- Task goal
Transcribe each record word for word. Skip the images.

↓↓↓

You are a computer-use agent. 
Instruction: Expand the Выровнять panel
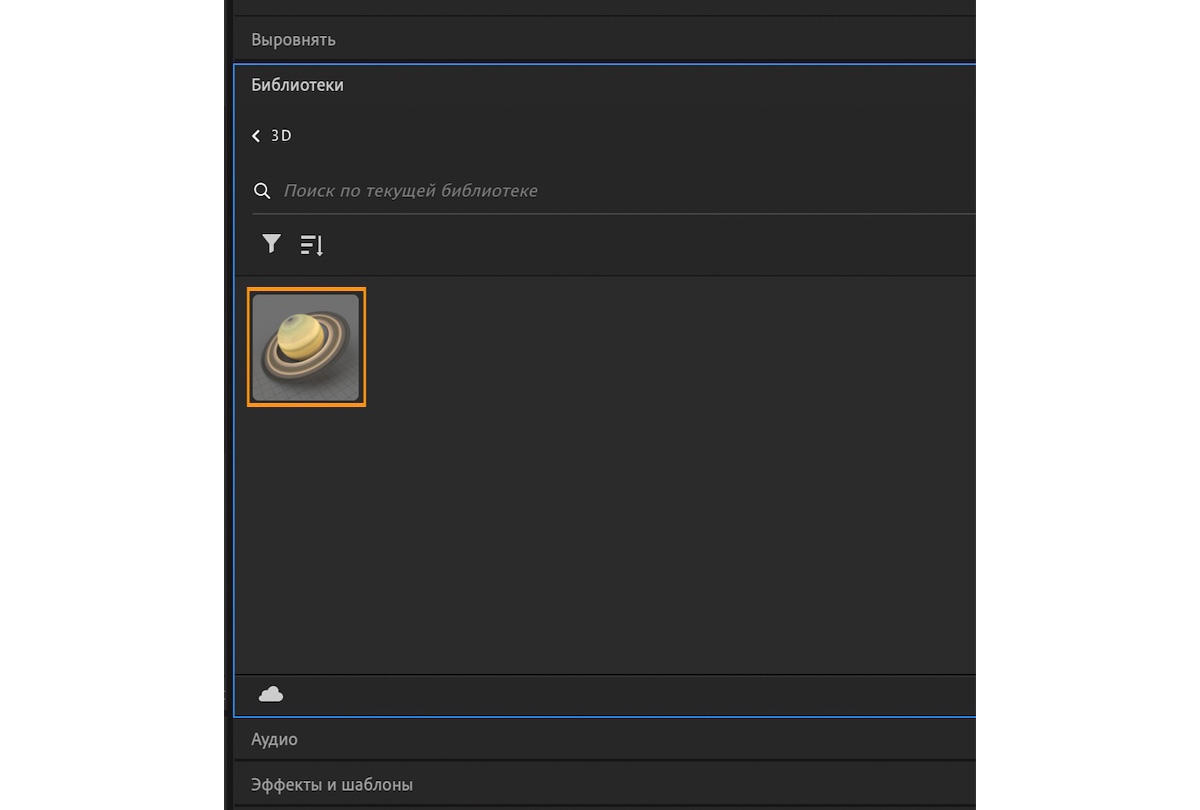[x=293, y=39]
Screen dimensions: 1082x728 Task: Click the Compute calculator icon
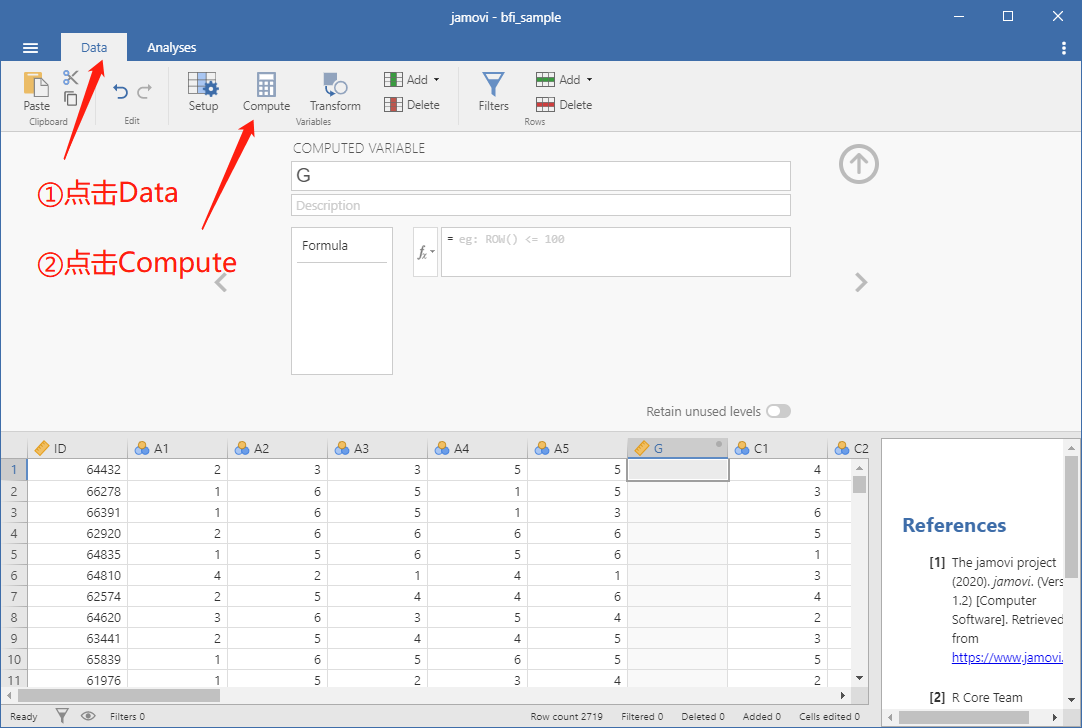[x=266, y=85]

↑↑↑

- Written answer
You are a computer-use agent. 
Instruction: Expand the Выровнять panel
[x=293, y=39]
Screen dimensions: 1082x728 Task: Click the Compute calculator icon
[x=266, y=85]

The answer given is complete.